Inverse method for quantitative characterisation of breast tumours from surface temperature data
Purpose: We introduce a computational method to simultaneously estimate size, location and blood perfusion of the cancerous breast lesion from the surface temperature data.
Methods: A 2D computational phantom of axisymmetric tumorous breast with six tissue layers, epidermis, papillary dermis, reticular dermis, fat, gland, muscle layer and spherical tumour was used to generate surface temperature distribution and thereby estimate tumour characteristics iteratively using an inverse algorithm based on Levenberg–Marquardt method. In addition to the steady state temperature data, we modified and expanded the inverse algorithm to include transient data that can be captured by dynamic infra-red imaging. Several test cases were considered for the transient analysis, where the depth, radii and blood perfusion of tumour were varied from 11 to 30 mm, 7 to 11 mm and 0.003 to 0.01 1/s, respectively.

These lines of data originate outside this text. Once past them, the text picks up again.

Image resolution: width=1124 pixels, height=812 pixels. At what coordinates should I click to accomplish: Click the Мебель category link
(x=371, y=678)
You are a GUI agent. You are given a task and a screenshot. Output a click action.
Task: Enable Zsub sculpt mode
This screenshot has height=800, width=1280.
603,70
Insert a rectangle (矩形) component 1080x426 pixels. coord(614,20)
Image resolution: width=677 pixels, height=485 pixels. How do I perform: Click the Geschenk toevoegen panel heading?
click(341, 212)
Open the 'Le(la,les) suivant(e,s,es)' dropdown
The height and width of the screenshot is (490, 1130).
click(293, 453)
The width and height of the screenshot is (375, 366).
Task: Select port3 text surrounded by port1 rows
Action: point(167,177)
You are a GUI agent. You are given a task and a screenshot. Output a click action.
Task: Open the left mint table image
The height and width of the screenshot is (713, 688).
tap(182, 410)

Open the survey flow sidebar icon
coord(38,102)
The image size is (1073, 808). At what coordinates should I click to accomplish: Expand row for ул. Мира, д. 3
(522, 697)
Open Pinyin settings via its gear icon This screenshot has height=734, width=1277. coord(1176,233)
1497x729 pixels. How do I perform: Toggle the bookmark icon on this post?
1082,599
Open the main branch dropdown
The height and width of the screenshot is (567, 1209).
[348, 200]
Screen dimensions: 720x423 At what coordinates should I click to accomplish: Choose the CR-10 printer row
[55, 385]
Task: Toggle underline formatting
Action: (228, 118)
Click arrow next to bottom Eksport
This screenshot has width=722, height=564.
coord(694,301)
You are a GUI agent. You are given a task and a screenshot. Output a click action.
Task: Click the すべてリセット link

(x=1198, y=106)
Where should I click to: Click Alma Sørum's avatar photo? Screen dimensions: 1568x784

Results: Similar steady state temperature profile for different tumours makes it impossible to simultaneously estimate blood perfusion, size and location of tumour using steady state data alone. This becomes possible when transient data are used along with steady state data. For the cases discussed here, the estimates have errors below 1% for tumours with depths less than 20 mm, but for deeper tumours (25 mm) errors can be more than 10%.
Conclusions: Combination of transient data and steady state data makes it possible to simultaneously estimate tumour size, location and blood perfusion. Blood perfusion is an indicator of the growth rate of the tumour and therefore its evaluation can possibly lead to the assessment of tumour malignancy.